* [Passage given]
Linear Regression in EnergyDeck: how to make the most of it
< All blog stories

Linear Regression in EnergyDeck: how to make the most of it

Bruno Girin
Author: Bruno Girin July 04, 2013

If you've been entering meter readings, you may have noticed a new tab in the Meter Details view (the view you get when clicking on any meter name in the Setup section) called Regression Analysis. This post provides a quick tour of the new functionality.

The Basics

When you click on the Regression Analysis tab, you will see a graph called a fitted curve. By default, it is drawn against heating degree days (HDD) but you can draw it against cooling degree days (CDD) too. A fitted curve shows the result of a linear regression algorithm: simply put, the system has taken consumption data and HDD data and tried to identify a linear relationship between the two. The red dots are actual measured values while the blue line is the line the dots fit most closely to. The idea is that, if the consumption for this meter is driven by how cold the weather is, which is typical of gas consumption, then the data should closely fit the line.

* [Set task A]
Using the EnergyDeck regression post, answer each question:
(i) On what date was the post published?
(ii) By default, what is the fitted curve drawn against?
(iii) What do the red dots on the graph represent?
* [Set task B]
Which views, tabs, and sections of the EnergyDeck interface does the EnergyDeck regression post name?
* [Set task C]
Can you quote the stretch of the EnergyDeck regression post from "When you click" through "fit the line."?
The data that comes next is from a separate source.

* [Information given]
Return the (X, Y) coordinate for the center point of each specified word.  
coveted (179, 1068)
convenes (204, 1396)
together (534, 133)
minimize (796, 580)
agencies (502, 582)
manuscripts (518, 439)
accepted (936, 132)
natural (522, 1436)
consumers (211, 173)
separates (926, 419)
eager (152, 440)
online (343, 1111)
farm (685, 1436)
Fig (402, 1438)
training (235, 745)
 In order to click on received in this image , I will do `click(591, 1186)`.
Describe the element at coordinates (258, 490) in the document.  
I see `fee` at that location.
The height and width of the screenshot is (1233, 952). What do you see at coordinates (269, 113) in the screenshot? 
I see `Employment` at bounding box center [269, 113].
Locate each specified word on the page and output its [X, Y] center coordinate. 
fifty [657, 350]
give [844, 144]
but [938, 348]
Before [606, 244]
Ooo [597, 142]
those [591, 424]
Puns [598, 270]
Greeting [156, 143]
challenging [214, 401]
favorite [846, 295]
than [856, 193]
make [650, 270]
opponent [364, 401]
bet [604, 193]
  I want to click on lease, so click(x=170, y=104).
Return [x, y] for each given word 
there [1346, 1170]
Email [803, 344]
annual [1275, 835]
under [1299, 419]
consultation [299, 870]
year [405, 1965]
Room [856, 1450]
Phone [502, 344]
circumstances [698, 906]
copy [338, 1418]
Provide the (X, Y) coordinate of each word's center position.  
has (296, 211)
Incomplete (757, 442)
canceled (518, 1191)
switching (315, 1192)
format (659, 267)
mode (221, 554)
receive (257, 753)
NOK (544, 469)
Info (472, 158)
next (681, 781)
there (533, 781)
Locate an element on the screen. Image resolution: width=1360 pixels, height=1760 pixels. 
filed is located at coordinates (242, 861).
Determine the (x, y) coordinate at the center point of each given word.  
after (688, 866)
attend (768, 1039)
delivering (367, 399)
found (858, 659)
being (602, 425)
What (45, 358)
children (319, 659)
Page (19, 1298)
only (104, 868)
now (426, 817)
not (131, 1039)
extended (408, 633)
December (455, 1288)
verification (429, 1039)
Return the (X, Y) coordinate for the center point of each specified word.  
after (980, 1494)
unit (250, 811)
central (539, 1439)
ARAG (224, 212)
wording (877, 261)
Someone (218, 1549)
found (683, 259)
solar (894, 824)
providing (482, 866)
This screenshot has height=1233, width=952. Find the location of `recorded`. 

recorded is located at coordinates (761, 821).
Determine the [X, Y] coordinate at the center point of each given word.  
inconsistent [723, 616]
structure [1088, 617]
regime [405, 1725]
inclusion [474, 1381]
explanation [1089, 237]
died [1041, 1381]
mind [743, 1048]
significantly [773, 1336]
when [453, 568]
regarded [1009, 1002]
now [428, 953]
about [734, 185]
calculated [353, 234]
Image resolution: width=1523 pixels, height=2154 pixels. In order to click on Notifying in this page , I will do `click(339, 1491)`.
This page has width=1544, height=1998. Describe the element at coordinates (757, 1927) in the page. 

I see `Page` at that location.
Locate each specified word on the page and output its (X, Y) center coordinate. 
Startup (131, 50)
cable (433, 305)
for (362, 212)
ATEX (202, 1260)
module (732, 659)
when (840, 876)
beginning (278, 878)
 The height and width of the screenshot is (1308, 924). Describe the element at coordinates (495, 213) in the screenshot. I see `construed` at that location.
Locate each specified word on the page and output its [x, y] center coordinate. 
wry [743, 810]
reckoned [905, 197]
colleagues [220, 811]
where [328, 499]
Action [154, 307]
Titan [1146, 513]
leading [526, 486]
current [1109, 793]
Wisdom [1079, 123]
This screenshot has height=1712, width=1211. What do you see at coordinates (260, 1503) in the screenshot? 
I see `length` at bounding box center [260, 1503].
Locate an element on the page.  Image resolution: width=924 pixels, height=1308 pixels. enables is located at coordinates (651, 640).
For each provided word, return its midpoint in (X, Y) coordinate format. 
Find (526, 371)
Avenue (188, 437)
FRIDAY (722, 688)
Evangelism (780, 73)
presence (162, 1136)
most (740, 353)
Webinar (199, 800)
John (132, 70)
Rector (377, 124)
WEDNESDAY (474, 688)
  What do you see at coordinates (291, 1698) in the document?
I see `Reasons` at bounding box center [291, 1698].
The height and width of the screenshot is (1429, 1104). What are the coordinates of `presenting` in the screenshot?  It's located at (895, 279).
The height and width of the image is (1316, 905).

* [Exercise output A]
(i) July 04, 2013
(ii) Heating degree days (HDD)
(iii) Actual measured values

* [Exercise output B]
Meter Details view
Setup section
Regression Analysis tab

* [Exercise output C]
When you click on the Regression Analysis tab, you will see a graph called a fitted curve. By default, it is drawn against heating degree days (HDD) but you can draw it against cooling degree days (CDD) too. A fitted curve shows the result of a linear regression algorithm: simply put, the system has taken consumption data and HDD data and tried to identify a linear relationship between the two. The red dots are actual measured values while the blue line is the line the dots fit most closely to. The idea is that, if the consumption for this meter is driven by how cold the weather is, which is typical of gas consumption, then the data should closely fit the line.